■ **Exercise description**: Search the material and gather each line with "screenshot" in it.

■ **Data to process**:
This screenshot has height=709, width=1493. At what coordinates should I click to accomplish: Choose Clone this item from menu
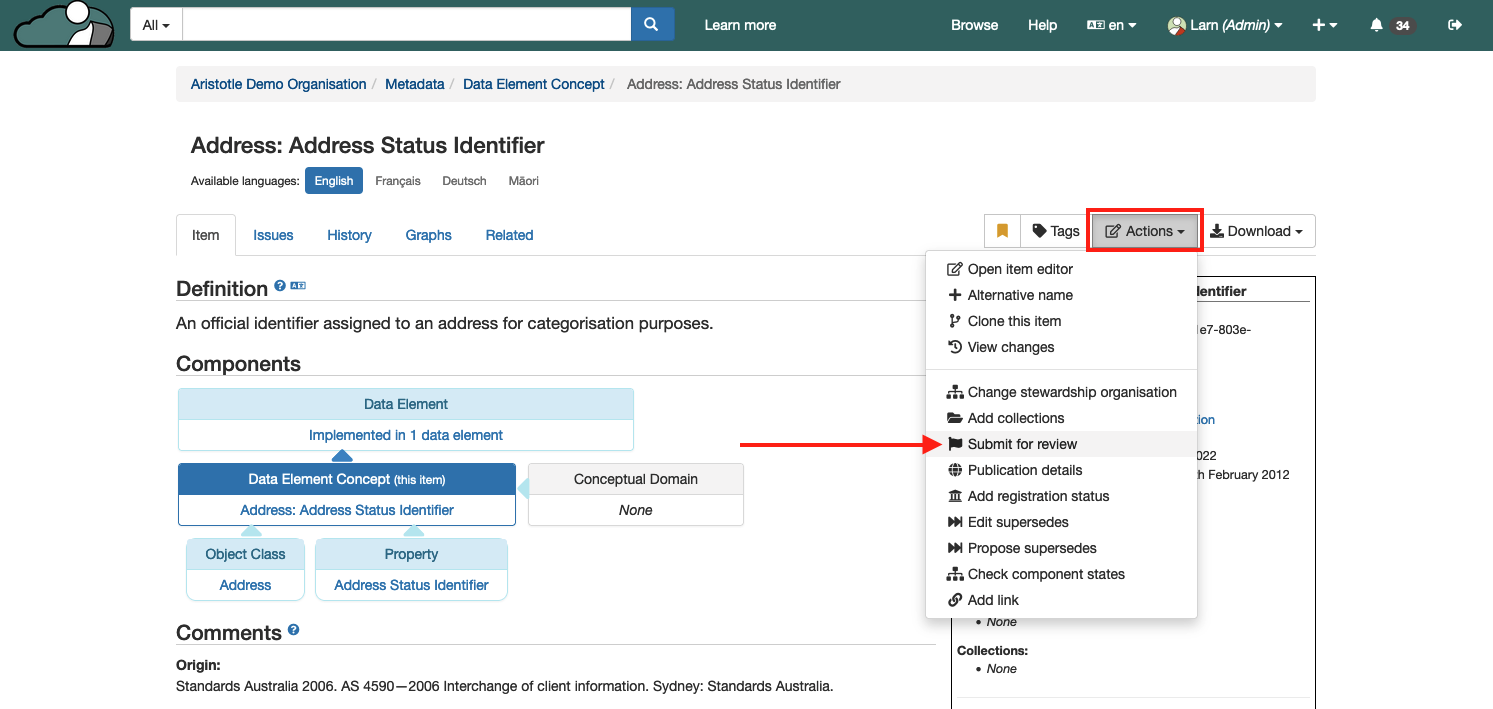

--

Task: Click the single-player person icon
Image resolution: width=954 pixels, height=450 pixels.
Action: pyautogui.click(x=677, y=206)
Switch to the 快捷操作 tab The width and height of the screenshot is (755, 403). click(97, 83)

■ **Written response**:
This screenshot has height=709, width=1493. At what coordinates should I click to accomplish: Choose Clone this item from menu
Switch to the 快捷操作 tab The width and height of the screenshot is (755, 403). click(97, 83)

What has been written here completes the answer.